• Tasks to complete:
1. Reproduce word for word the part of the passage about imaginary Civil War brothers that opens with the words containing "For a long time" and closes with "kid you not.".
2. Answer these questions using the passage about imaginary Civil War brothers:
(a) What names did the narrator give the imaginary friends?
(b) Where did the narrator play with them?
(c) Which poem was the narrator's favorite, and who wrote it?
3. Continue the passage about imaginary Civil War brothers from its final sentence.

• Supplied text:
§ §

For a long time I felt like I had been born in the wrong time period. When I was a kid, I had imaginary friends named Jonathan and Thomas. They were my brothers who time-traveled to me from the Civil War era. I knew where our house was: under a large mountain, a log cabin, where I lived with my brothers and my mom while my dad was away fighting. I kid you not.
I played with Jonathan and Thomas next to the blue hydrangea bush in my backyard on scorching hot summer days. I felt like they were real, maybe even ghosts, but probably they were just the result of my already overactive imagination. I loved anything Civil War when I was a kid. I had an obsession with Abraham Lincoln. I used to dream I was married to him, because after all I’d be a better spouse than Mary Todd. Then I told people, I thought I had been Abraham Lincoln in a previous life. I read anything about Lincoln I could get my hands on. My favorite poem, read on the lap of my dad, was O Captain! My Captain! by Walt Whitman.

§ §

• Provided data:
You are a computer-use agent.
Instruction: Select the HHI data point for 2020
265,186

§ §

• Answer set:
1.
For a long time I felt like I had been born in the wrong time period. When I was a kid, I had imaginary friends named Jonathan and Thomas. They were my brothers who time-traveled to me from the Civil War era. I knew where our house was: under a large mountain, a log cabin, where I lived with my brothers and my mom while my dad was away fighting. I kid you not.

2.
(a) Jonathan and Thomas.
(b) Next to the blue hydrangea bush in the backyard.
(c) O Captain! My Captain! by Walt Whitman.

3.
Lately, I’ve been thinking about whether or not my writing would sell if I had been born in a different time period. Like, what if I had been a contemporary of Jonathan and Thomas instead of just their sister who lived in the rocking 1980’s future with big hair, jams, and all! Maybe I’d be a famous 1860’s writer, writing about the trials and tribulations of the Civil War. Because right now it’s damn hard to get published.
Here is a list of what it takes to get published in the year 2017:
- Living in New York – I read once where an agent said New York City is the only place to live if you want to be a serious writer — No thank you.
- Devoting every dollar you ever make to marketing your book and then some
- Not having a working wage
- Somehow acquiring an agent even though you have no writing contacts – it’s all in who you know, people, and I know noone
- A finished and polished manuscript
- Your first born child
- Your tortured soul for all of eternity
No, but seriously, it’s hard to get published. I used to dream I was one of the Bronte sisters. Or Jane Austen. Some of my favorite authors are long dead. Katherine Mansfield—totally awesome. George Eliot—God, if only something like Middlemarch would sell these days. I’m in the wrong field. You know how some people say God is dead, well I think literary fiction is dead. Or at least I have no fucking clue how to market it to an agent and get it sold. Maybe I should start writing young adult vampire books. Or cat books.* There seems to be a great market for those.
So I made a list of pros and cons for living and writing in the 1700s or 1800s.
- Not much competition – a lot of people did not know how to read or write. Basic literacy could make you a success!
- A lot of time – with no electronics there was a lot of spare time if you weren’t birthing babies.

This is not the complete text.